(Some records)

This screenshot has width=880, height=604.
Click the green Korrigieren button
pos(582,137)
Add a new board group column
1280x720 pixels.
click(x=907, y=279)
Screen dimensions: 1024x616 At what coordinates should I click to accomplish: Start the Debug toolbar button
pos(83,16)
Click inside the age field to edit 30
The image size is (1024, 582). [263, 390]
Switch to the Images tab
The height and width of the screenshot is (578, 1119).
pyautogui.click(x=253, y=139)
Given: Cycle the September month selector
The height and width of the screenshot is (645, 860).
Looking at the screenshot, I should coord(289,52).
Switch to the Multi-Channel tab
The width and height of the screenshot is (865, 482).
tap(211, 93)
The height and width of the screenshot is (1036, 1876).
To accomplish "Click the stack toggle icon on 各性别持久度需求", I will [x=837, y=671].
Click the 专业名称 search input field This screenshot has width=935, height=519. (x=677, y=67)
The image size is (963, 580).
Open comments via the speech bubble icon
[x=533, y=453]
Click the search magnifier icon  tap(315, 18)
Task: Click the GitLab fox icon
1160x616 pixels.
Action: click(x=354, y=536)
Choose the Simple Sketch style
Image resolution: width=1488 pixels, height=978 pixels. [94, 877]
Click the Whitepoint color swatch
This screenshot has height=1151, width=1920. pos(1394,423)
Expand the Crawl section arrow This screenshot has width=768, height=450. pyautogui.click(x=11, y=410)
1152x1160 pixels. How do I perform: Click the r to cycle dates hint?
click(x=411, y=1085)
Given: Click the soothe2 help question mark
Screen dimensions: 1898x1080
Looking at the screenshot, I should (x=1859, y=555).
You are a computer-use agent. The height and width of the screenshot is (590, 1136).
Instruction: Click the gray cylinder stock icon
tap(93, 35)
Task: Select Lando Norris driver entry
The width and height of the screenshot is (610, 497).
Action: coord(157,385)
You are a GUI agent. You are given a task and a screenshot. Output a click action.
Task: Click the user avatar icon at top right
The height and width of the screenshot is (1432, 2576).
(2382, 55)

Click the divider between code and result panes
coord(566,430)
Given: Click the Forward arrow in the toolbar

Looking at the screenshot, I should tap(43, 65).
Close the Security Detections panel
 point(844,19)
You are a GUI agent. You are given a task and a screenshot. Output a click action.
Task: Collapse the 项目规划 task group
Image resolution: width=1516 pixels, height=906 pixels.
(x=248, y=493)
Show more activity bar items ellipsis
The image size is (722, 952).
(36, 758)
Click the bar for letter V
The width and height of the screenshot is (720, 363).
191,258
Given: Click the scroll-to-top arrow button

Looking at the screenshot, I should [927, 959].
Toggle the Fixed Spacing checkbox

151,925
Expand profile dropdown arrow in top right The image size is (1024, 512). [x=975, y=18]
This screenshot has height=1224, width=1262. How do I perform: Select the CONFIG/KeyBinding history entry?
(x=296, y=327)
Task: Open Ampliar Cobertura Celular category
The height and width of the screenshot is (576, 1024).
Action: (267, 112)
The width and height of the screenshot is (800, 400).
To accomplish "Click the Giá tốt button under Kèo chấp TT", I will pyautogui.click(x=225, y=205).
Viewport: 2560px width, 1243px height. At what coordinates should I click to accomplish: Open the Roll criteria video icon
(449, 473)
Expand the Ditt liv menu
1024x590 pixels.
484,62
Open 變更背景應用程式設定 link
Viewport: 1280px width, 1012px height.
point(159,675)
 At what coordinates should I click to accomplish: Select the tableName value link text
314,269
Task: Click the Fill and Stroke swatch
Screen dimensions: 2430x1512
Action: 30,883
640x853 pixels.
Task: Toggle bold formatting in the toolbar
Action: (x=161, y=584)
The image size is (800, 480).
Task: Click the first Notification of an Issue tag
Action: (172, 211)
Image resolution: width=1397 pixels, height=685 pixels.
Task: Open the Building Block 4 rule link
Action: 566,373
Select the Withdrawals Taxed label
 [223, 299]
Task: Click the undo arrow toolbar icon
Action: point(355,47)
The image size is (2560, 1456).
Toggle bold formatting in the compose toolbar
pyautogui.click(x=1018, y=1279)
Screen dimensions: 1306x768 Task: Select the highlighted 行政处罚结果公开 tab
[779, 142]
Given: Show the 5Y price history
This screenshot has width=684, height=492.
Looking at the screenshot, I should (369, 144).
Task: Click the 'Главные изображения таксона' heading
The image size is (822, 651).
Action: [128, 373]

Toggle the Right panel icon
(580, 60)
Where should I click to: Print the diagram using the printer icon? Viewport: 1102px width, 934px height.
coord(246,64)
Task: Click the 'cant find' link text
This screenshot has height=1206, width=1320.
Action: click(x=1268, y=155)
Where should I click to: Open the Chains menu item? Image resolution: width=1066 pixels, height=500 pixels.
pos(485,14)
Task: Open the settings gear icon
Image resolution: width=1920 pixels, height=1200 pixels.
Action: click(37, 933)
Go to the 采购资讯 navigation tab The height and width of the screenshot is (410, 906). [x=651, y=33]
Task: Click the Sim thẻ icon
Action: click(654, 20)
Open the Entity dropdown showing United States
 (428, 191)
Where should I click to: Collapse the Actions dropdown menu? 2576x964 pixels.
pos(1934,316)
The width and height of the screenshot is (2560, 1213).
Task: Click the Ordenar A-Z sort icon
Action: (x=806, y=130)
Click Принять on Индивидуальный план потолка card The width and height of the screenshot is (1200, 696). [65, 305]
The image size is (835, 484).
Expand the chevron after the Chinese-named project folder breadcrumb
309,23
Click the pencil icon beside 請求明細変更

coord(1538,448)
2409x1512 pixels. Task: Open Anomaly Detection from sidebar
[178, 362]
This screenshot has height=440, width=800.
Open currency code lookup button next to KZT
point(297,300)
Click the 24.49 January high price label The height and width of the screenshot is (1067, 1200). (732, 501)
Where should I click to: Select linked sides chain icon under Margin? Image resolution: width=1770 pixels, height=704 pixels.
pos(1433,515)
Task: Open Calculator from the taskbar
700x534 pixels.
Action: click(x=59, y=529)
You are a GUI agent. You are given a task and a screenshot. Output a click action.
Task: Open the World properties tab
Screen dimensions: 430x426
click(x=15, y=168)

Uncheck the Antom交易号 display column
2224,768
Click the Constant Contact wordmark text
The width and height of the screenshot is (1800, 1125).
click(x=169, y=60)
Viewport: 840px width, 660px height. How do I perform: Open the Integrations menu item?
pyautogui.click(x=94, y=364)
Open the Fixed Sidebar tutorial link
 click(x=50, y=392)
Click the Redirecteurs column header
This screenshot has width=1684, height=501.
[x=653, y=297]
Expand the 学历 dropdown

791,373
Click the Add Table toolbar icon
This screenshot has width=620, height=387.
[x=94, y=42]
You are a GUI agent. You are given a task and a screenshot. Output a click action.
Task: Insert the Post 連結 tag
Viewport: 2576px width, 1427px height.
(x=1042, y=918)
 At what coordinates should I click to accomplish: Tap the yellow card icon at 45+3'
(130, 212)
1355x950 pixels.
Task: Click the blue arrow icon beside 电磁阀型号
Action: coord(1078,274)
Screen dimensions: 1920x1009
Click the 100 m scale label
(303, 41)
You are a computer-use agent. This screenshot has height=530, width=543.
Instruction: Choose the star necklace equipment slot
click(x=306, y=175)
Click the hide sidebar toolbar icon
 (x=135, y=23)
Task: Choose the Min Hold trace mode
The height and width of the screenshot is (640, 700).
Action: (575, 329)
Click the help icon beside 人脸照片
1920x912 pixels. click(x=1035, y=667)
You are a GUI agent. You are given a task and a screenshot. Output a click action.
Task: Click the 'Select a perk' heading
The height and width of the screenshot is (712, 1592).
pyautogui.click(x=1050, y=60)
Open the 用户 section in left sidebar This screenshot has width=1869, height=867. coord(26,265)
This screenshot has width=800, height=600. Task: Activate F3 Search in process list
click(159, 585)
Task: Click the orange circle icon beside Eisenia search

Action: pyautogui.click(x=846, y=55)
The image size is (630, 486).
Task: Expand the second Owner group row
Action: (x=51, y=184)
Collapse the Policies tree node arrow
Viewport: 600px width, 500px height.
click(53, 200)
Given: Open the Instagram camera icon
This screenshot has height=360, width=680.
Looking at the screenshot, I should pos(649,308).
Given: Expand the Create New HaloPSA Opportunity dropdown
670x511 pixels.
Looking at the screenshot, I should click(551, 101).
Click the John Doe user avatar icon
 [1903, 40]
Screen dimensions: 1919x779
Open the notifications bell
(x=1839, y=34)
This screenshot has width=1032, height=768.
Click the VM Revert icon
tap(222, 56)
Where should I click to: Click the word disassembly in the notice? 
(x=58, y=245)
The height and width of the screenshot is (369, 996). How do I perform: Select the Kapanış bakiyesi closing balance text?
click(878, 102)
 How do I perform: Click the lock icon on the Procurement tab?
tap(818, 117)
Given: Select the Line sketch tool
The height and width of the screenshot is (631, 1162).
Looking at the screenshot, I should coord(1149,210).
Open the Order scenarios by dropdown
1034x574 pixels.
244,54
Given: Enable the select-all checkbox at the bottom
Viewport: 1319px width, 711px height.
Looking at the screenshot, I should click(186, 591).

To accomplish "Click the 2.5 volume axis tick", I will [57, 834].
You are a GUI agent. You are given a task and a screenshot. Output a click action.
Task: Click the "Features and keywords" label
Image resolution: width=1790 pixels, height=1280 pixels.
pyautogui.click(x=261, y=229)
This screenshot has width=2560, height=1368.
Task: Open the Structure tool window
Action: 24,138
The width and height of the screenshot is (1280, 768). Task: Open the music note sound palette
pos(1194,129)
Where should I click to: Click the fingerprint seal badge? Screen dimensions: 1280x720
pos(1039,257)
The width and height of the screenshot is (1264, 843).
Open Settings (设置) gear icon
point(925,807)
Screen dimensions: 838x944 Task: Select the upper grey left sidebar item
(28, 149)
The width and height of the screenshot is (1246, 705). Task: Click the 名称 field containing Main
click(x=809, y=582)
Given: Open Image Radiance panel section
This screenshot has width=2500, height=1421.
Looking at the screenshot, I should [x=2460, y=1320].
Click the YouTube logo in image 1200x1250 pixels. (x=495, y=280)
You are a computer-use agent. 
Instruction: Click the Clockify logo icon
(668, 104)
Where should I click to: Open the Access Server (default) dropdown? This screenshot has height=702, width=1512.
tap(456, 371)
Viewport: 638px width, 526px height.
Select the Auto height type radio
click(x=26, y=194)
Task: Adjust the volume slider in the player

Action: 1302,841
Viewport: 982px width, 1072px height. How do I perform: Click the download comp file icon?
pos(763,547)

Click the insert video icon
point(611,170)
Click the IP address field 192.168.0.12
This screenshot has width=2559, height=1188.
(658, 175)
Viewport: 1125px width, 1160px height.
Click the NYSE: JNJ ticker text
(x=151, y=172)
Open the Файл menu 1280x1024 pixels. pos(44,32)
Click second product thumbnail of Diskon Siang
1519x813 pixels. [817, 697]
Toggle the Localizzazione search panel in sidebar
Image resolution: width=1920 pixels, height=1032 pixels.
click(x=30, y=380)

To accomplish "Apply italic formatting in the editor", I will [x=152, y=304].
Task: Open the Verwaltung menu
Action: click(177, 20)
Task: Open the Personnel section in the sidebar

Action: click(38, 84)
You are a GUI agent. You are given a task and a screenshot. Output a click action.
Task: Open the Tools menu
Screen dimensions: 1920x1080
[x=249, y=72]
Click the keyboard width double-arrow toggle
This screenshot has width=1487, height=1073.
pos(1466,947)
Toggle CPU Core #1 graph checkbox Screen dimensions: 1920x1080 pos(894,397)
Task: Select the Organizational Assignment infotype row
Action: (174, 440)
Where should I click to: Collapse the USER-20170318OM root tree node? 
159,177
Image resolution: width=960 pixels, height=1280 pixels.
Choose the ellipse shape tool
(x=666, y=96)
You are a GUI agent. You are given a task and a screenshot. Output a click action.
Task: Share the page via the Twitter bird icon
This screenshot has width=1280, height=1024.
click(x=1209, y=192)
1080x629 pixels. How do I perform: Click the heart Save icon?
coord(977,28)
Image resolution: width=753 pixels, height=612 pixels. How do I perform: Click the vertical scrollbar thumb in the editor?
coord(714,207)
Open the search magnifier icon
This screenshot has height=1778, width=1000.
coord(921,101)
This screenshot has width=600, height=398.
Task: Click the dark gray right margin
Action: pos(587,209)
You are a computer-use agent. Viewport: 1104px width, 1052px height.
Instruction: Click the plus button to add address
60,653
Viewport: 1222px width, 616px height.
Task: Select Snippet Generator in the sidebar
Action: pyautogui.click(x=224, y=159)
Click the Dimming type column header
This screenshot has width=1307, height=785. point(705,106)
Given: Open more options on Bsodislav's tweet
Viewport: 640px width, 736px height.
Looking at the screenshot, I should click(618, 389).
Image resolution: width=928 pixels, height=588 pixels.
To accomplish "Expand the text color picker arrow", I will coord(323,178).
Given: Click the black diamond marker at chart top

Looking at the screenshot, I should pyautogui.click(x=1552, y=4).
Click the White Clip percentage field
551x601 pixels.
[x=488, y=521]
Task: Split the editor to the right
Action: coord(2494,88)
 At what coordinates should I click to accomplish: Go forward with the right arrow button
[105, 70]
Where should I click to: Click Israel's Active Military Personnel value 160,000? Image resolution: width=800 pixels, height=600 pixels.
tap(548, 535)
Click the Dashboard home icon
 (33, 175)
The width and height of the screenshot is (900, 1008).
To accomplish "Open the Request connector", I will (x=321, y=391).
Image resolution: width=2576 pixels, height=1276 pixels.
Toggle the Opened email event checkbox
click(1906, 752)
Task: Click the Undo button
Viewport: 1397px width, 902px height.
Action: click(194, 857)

**Description of the task**
Write out everything in the material above from the line containing "Click Принять on" down to the line containing "Action: click(x=59, y=529)", both of those lines included, copying each line exactly.

**Worked answer**
Click Принять on Индивидуальный план потолка card The width and height of the screenshot is (1200, 696). [65, 305]
The image size is (835, 484).
Expand the chevron after the Chinese-named project folder breadcrumb
309,23
Click the pencil icon beside 請求明細変更

coord(1538,448)
2409x1512 pixels. Task: Open Anomaly Detection from sidebar
[178, 362]
This screenshot has height=440, width=800.
Open currency code lookup button next to KZT
point(297,300)
Click the 24.49 January high price label The height and width of the screenshot is (1067, 1200). (732, 501)
Where should I click to: Select linked sides chain icon under Margin? Image resolution: width=1770 pixels, height=704 pixels.
pos(1433,515)
Task: Open Calculator from the taskbar
700x534 pixels.
Action: click(x=59, y=529)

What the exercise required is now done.